We modified the firmware to call qs_parse() on the input provided via the serial interface. To allow us to quickly explore various options, command line handling was added to the fuzzing framework as well as the option to control the input length and to mutate via Radamsa. Since the previous testing uncovered some inconsistencies, a test case is re-played before being added to the corpus to make sure it’s stable and avoid false positives. After adjusting the threshold at which test cases are considered interesting, the fuzzer started generating test cases that look certainly useful when testing a query string parser.

b'AAAAAAAA?AAAAAA' : 233.8046875/23.0
b'AAAAAAAA?&AAAAA' : 253.6640625/18.828125
b'AA=AAAAAAAAAAAA' : 263.87890625/21.01171875
b'AAA&AAAAAAAAAAA' : 226.7265625/22.83984375
b'AA=AAAAAA?AAAAA' : 242.27734375/20.68359375
b'AAAAAAAA?AAAAA=' : 265.09765625/18.6796875
b'AA=AAAAAAAAAAA?' : 231.8125/21.71484375
b'?AAAAAAA?&AAAAA' : 256.4609375/19.65234375

These first results look promising to get a useful corpus, but there are still some roadblocks left.
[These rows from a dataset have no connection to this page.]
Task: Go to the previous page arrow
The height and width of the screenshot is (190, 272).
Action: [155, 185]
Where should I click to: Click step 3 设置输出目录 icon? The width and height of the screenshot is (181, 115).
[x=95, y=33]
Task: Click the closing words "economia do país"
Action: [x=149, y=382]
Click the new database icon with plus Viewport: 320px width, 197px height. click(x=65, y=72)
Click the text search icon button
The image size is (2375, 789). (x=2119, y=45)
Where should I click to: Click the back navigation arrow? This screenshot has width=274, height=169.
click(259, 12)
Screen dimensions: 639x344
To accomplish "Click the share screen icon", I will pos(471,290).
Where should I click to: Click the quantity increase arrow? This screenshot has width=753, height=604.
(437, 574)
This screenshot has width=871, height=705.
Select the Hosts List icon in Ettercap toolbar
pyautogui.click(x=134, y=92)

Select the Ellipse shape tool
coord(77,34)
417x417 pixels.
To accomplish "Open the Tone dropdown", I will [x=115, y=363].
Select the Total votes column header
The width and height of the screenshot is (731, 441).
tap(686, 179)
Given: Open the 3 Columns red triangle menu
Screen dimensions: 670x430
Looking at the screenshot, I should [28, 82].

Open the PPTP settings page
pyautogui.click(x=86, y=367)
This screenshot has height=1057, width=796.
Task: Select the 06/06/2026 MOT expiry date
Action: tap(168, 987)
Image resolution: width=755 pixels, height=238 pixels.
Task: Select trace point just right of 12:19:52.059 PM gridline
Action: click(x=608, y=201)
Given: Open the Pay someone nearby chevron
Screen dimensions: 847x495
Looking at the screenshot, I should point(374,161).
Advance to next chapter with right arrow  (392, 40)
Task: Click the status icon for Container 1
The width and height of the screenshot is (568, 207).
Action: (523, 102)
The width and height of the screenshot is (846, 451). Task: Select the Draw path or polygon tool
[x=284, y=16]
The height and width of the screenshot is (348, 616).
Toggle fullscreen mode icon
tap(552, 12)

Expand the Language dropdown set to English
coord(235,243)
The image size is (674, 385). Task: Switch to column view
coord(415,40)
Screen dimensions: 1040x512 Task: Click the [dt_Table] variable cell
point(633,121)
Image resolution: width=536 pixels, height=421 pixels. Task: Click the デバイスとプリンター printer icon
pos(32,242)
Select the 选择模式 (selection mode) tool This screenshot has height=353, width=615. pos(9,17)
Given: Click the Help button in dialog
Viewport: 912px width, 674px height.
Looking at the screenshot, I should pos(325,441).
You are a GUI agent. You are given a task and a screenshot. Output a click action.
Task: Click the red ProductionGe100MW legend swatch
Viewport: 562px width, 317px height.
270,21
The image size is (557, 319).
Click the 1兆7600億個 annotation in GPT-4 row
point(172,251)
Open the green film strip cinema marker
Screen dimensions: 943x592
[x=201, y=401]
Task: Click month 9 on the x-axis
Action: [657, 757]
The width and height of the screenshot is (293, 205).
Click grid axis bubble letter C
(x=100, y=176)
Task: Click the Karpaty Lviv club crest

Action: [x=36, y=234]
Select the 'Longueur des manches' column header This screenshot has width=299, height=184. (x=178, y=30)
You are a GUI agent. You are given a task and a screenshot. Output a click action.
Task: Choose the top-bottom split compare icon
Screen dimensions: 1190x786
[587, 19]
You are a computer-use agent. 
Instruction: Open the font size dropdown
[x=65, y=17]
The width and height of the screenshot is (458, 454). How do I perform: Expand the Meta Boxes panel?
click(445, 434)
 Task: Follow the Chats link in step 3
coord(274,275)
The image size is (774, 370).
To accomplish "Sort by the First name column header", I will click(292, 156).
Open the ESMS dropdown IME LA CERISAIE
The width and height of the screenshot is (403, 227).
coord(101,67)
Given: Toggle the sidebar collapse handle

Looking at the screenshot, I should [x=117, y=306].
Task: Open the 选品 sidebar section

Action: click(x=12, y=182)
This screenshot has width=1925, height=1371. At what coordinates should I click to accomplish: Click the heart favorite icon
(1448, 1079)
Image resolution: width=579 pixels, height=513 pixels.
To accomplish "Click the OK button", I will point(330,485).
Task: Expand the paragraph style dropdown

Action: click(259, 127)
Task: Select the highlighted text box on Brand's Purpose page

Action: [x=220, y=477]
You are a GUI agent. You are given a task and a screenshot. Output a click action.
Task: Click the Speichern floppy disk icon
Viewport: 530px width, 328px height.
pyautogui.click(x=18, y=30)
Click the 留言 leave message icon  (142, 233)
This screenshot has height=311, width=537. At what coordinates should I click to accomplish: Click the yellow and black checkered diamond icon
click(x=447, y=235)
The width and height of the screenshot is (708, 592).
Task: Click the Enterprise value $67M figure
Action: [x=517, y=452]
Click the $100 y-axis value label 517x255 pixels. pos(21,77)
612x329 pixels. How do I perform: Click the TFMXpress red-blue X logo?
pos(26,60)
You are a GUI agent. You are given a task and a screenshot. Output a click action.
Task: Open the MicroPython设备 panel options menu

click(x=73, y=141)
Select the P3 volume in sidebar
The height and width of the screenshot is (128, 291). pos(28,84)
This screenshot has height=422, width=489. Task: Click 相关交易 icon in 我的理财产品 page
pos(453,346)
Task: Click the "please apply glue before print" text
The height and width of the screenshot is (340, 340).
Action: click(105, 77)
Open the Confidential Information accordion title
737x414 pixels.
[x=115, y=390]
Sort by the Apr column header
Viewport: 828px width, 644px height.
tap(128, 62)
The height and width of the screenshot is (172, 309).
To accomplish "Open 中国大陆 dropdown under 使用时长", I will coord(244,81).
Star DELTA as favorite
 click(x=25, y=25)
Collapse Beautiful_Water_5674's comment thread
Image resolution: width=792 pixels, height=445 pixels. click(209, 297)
Without sanitizers available, manual inspection of all test cases might still be required to identify security issues. For some devices, it might be possible to detect a reboot by monitoring I/O pins, but other security effects might be harder to identify. It is possible to detect loops by identifying reoccurring patterns via the sum of absolute differences. But when we mess around with the input size, comparing traces gets much more complicated: As soon as one input, for e.g., strchr() is longer than another, everything that happens afterwards is shifted and will increase the difference. In future work, one could remove such loops or reoccurring patterns in the traces to better compare them afterwards.

To confirm the observations we made with qs_parse, we tested the code on libyuarel and achieved similar results. Nevertheless, the generated patterns looked interesting, so we added a command line option to allow crude synchronizing with AFL++ to share the generated corpus files between AFL++ instances running on the host and our fuzzing running on the ChipWhisperer-Nano.

If you want to do further tests on this, the source code was released on GitHub.